O economista criticou especialmente a adoção de programas e linhas de crédito anunciados pelo governo à medida que se aproximam as eleições. Embora essas iniciativas não comprometam formalmente as metas estabelecidas pelo arcabouço fiscal, Canuto argumenta que elas produzem impactos sobre as contas públicas que não aparecem nos indicadores fiscais utilizados oficialmente.
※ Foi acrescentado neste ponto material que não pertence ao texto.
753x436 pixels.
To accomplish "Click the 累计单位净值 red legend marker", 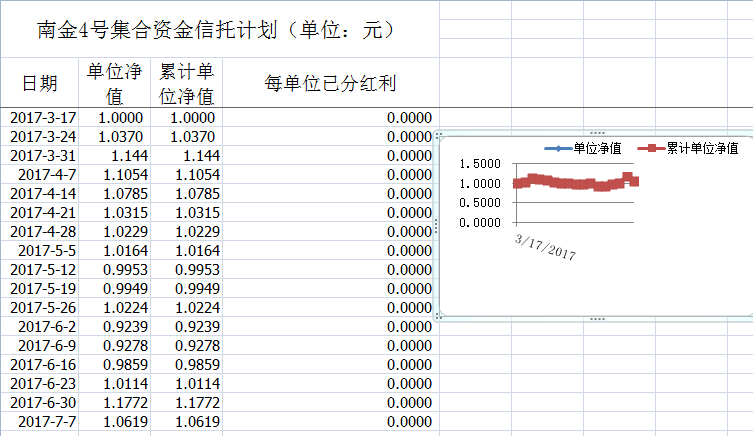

“Tem feito isso. As instituições do Brasil são bem lenientes, e o fato é que o governo tem recorrido a isso. Todos esses pacotes e linhas de crédito têm efeito fiscal, mas não estão sendo incorporados aos indicadores que compõem as metas fiscais oficiais. Isso é muito preocupante”, disse.
Na avaliação do pesquisador sênior do Policy Center for the New South, a polarização política também dificulta o avanço de uma agenda voltada ao equilíbrio das contas públicas. Segundo ele, o ambiente político reduz o espaço para propostas de maior austeridade fiscal, já que poucos agentes estão dispostos a defender medidas de contenção de gastos em um cenário eleitoral.
Canuto também comentou a proposta de redução da jornada de trabalho e o debate sobre o fim da escala 6×1, atualmente em discussão no Congresso Nacional. Para ele, a mudança tende a elevar o custo da hora trabalhada para as empresas, mas não necessariamente provocará impactos expressivos sobre inflação ou crescimento econômico.
Segundo o economista, experiências internacionais mostram que parte desse aumento de custos pode ser compensada por ganhos de produtividade e adaptações nos processos produtivos. Ele ressalta, porém, que alguns segmentos específicos poderão enfrentar maiores dificuldades para absorver a mudança.
“Não estou dizendo que o impacto é zero. O custo salarial por hora vai aumentar para as empresas, mas não será necessariamente algo catastrófico”, afirmou.
Outro ponto abordado por Canuto foi o avanço dos investimentos globais em inteligência artificial. Para ele, os aportes bilionários realizados principalmente nos Estados Unidos têm impulsionado diversos segmentos industriais, como centros de dados, infraestrutura energética e produção de semicondutores, beneficiando também economias asiáticas exportadoras de componentes tecnológicos.
Na avaliação do economista, a expansão acelerada desse setor cria um novo desafio para países emergentes menos inseridos na cadeia global de tecnologia. Segundo ele, existe o risco de que parcela crescente da liquidez internacional seja direcionada às empresas ligadas à inteligência artificial, reduzindo a disponibilidade de capital para outros mercados.
“Existe, sim, a preocupação de que a liquidez seja inteiramente sugada pelas empresas de IA. Os EUA já viraram, em grande medida, um grande sugador de riqueza do mundo inteiro, seja pelos títulos da dívida pública, seja via empresas de IA no mercado de capitais”, afirmou.
Questionado se o atual movimento pode representar uma bolha financeira, Canuto reconheceu que essa hipótese vem sendo discutida há alguns anos, mas observou que o fluxo de recursos para o setor continua aumentando.
“Há pelo menos três anos acompanhamos a história da IA como uma bolha. Mas é uma bolha que, ao invés de explodir, continua sugando dinheiro do mundo inteiro. Todo mundo está comprando não só ações, mas também papéis de dívida das empresas de IA”, concluiu.